# Work instructions:
A faithful copy of all the data is the goal; omit the pictures.

Start of Block

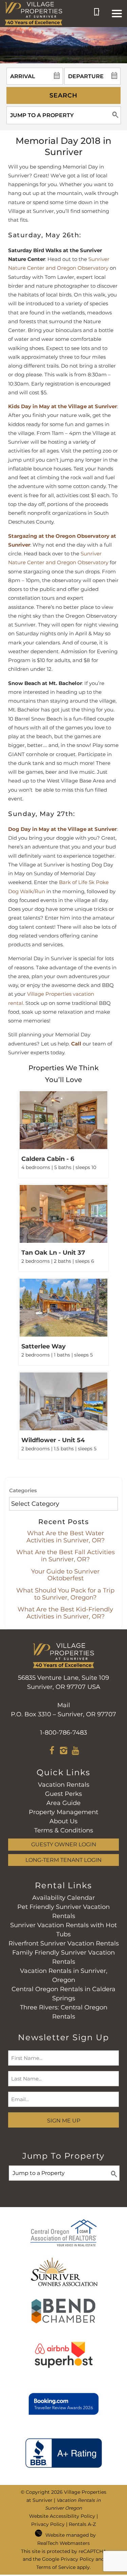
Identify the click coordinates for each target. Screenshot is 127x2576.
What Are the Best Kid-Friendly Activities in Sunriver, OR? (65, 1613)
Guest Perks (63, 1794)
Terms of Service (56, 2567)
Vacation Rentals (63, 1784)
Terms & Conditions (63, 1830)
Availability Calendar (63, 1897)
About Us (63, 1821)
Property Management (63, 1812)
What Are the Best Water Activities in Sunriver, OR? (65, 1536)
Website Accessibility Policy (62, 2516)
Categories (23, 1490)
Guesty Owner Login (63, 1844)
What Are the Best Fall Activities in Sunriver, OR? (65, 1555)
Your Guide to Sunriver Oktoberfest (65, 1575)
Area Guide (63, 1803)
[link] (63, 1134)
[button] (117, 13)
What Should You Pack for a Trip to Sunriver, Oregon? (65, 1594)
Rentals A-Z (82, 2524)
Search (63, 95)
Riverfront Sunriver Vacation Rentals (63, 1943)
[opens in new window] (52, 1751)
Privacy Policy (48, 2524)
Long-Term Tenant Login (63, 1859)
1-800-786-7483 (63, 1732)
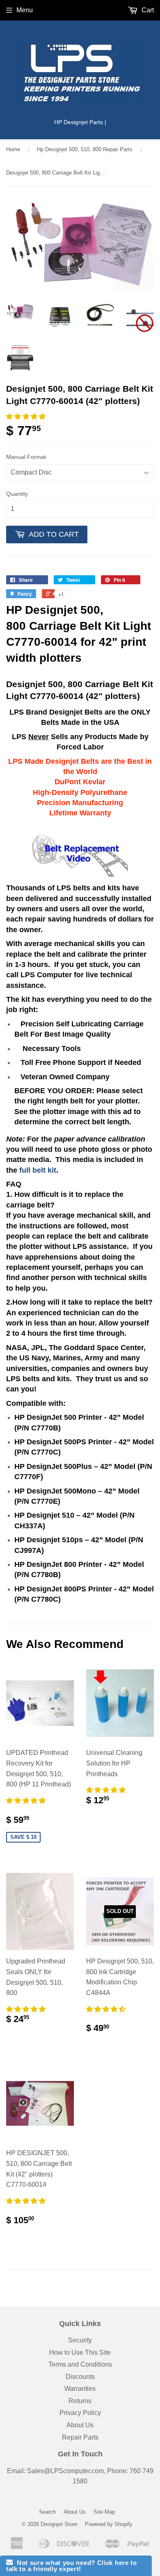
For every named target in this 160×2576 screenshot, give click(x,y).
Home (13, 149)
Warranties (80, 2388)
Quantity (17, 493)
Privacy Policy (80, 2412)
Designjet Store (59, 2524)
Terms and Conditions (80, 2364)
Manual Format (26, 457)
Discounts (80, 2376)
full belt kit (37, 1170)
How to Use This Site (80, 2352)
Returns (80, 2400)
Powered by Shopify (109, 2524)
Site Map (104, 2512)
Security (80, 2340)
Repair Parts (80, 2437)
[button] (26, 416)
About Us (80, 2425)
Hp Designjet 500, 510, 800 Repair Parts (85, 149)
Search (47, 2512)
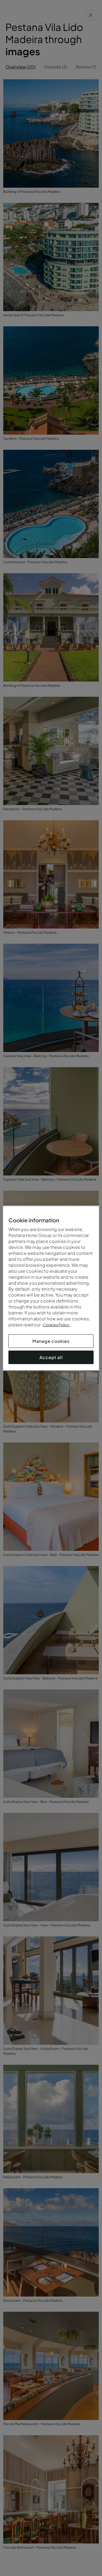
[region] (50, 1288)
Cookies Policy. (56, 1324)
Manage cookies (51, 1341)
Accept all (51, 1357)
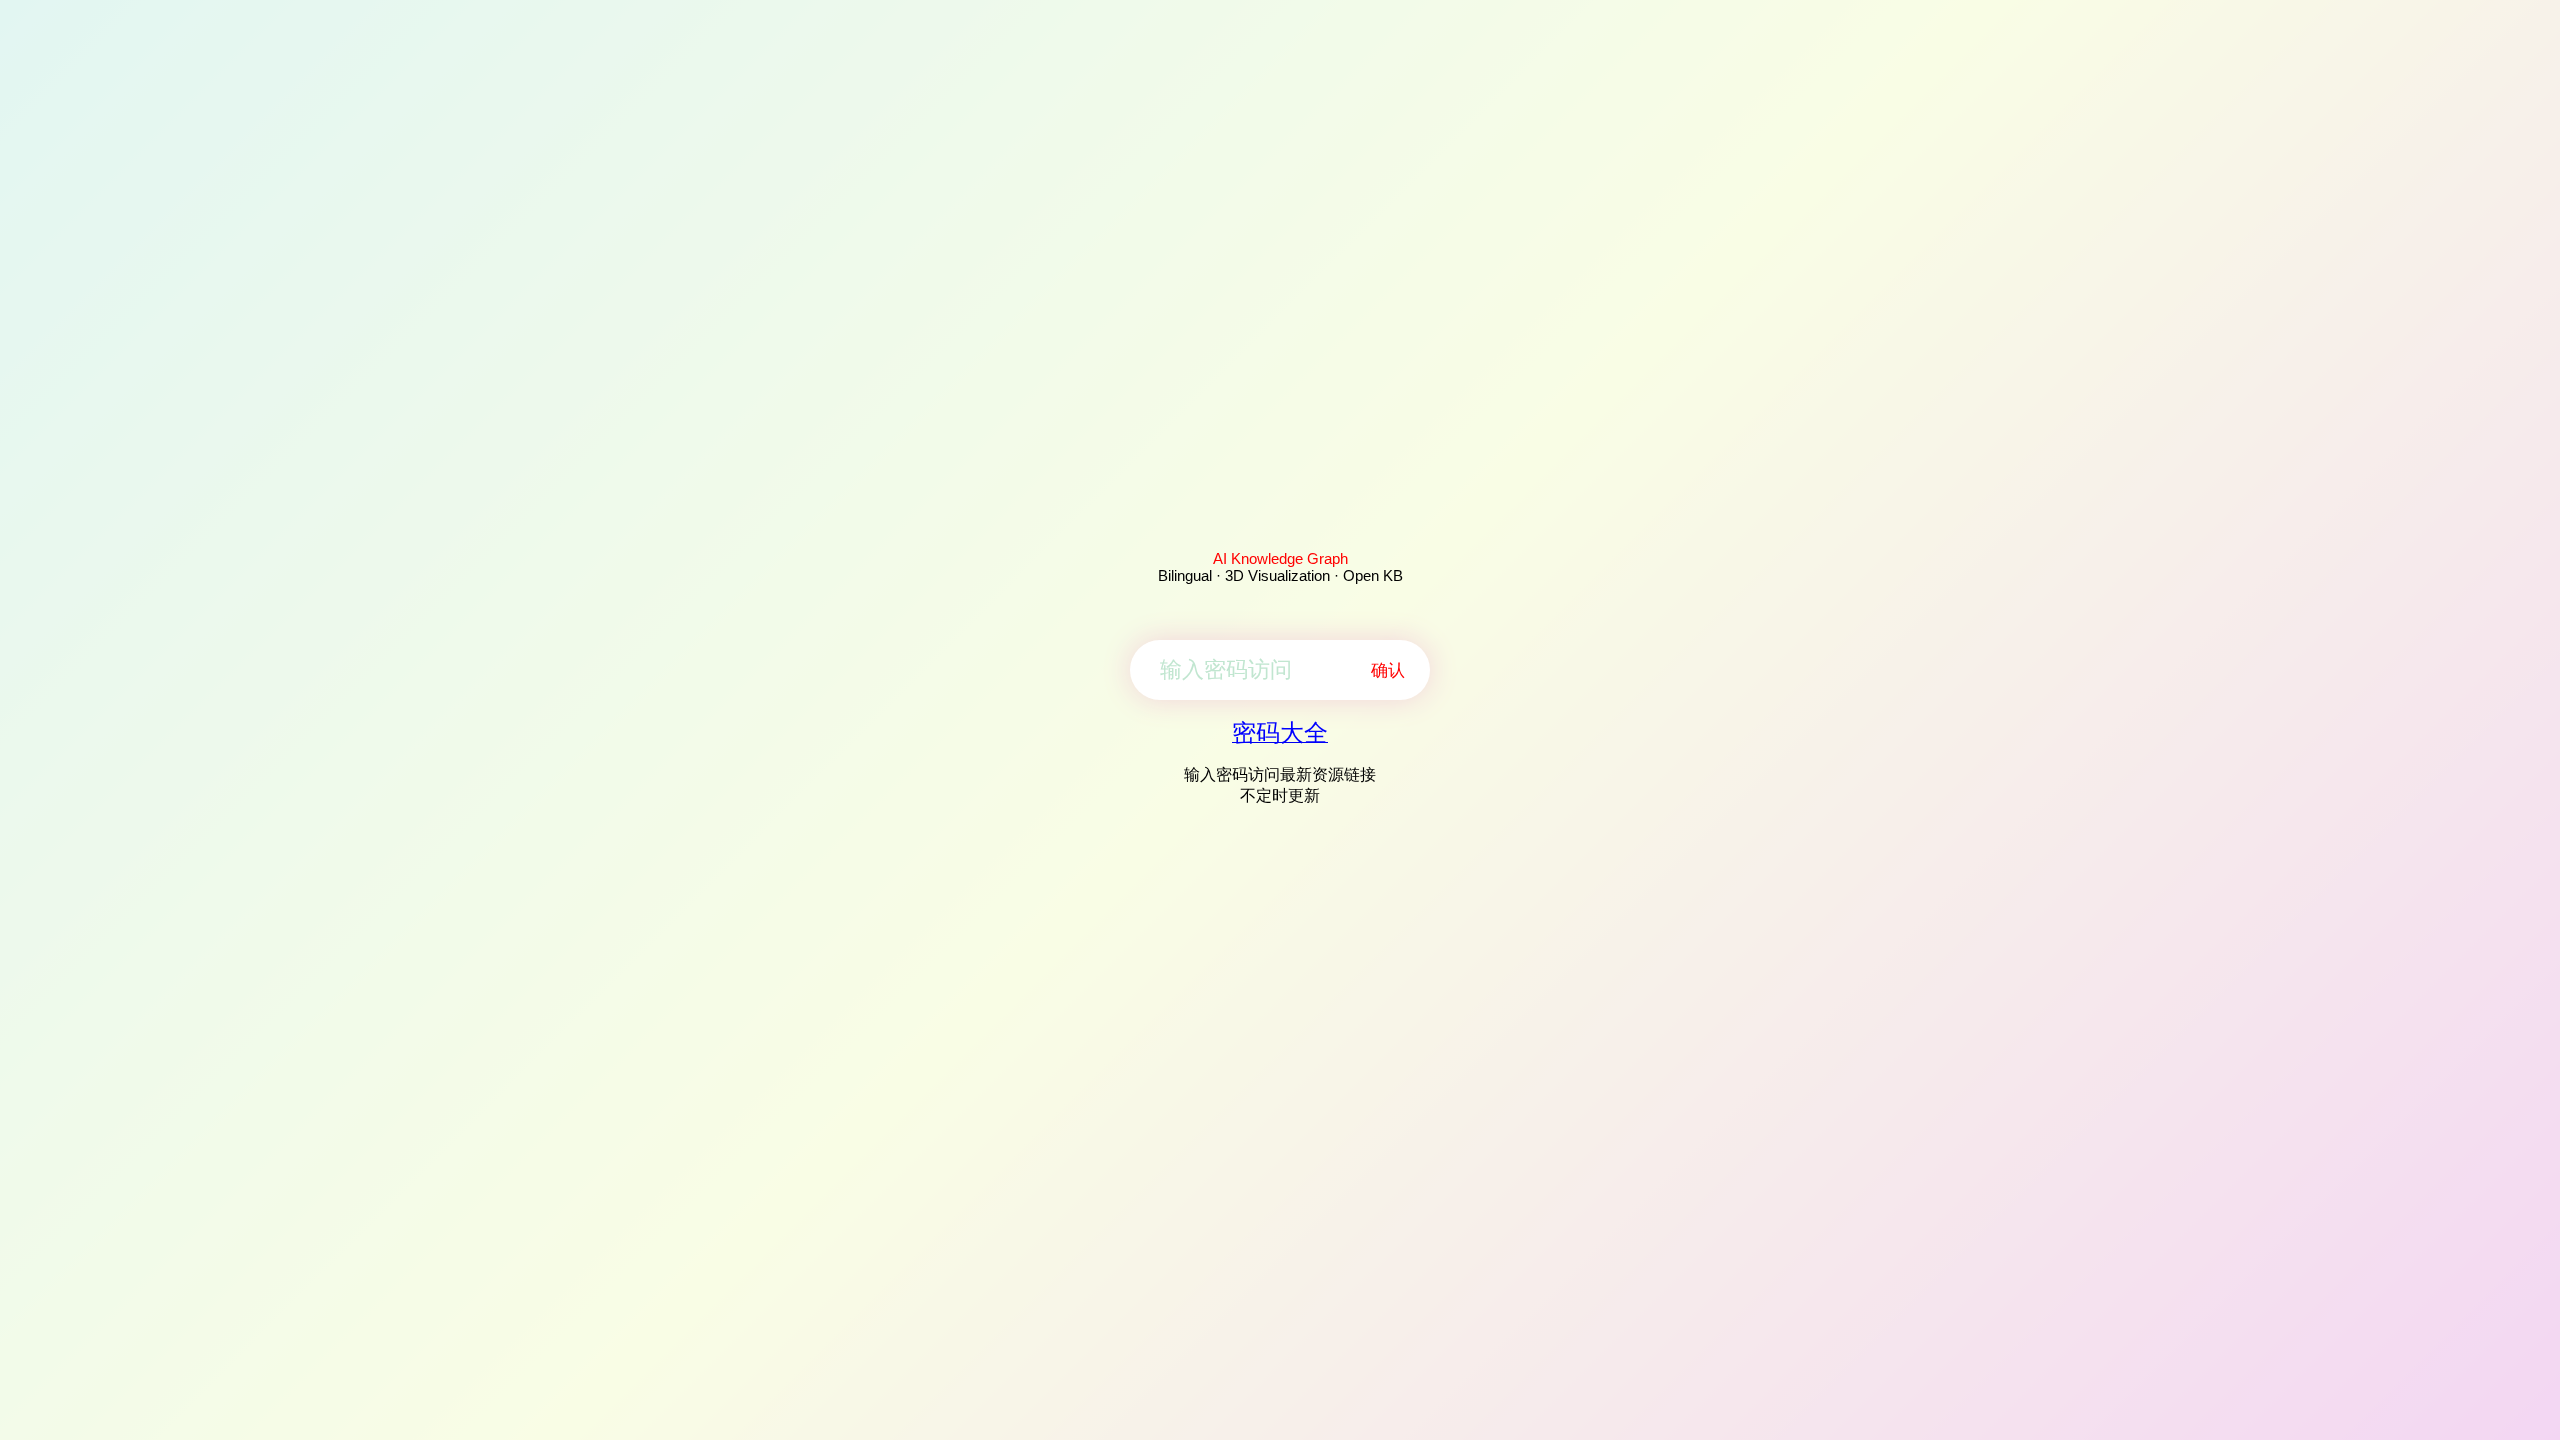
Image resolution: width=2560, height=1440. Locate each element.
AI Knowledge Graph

End of Block

# Solution to the exercise:
Identify the click coordinates for each target. Screenshot is 127x2576.
What Are the Best Kid-Friendly Activities in Sunriver, OR? (65, 1613)
Guest Perks (63, 1794)
Terms of Service (56, 2567)
Vacation Rentals (63, 1784)
Terms & Conditions (63, 1830)
Availability Calendar (63, 1897)
About Us (63, 1821)
Property Management (63, 1812)
What Are the Best Water Activities in Sunriver, OR? (65, 1536)
Website Accessibility Policy (62, 2516)
Categories (23, 1490)
Guesty Owner Login (63, 1844)
What Are the Best Fall Activities in Sunriver, OR? (65, 1555)
Your Guide to Sunriver Oktoberfest (65, 1575)
Area Guide (63, 1803)
[link] (63, 1134)
[button] (117, 13)
What Should You Pack for a Trip to Sunriver, Oregon? (65, 1594)
Rentals A-Z (82, 2524)
Search (63, 95)
Riverfront Sunriver Vacation Rentals (63, 1943)
[opens in new window] (52, 1751)
Privacy Policy (48, 2524)
Long-Term Tenant Login (63, 1859)
1-800-786-7483 (63, 1732)
For every named target in this 160×2576 screenshot, give click(x,y).
Home (13, 149)
Warranties (80, 2388)
Quantity (17, 493)
Privacy Policy (80, 2412)
Designjet Store (59, 2524)
Terms and Conditions (80, 2364)
Manual Format (26, 457)
Discounts (80, 2376)
full belt kit (37, 1170)
How to Use This Site (80, 2352)
Returns (80, 2400)
Powered by Shopify (109, 2524)
Site Map (104, 2512)
Security (80, 2340)
Repair Parts (80, 2437)
[button] (26, 416)
About Us (80, 2425)
Hp Designjet 500, 510, 800 Repair Parts (85, 149)
Search (47, 2512)
[region] (50, 1288)
Cookies Policy. (56, 1324)
Manage cookies (51, 1341)
Accept all (51, 1357)
Image resolution: width=2560, height=1440. Locate each element.
AI Knowledge Graph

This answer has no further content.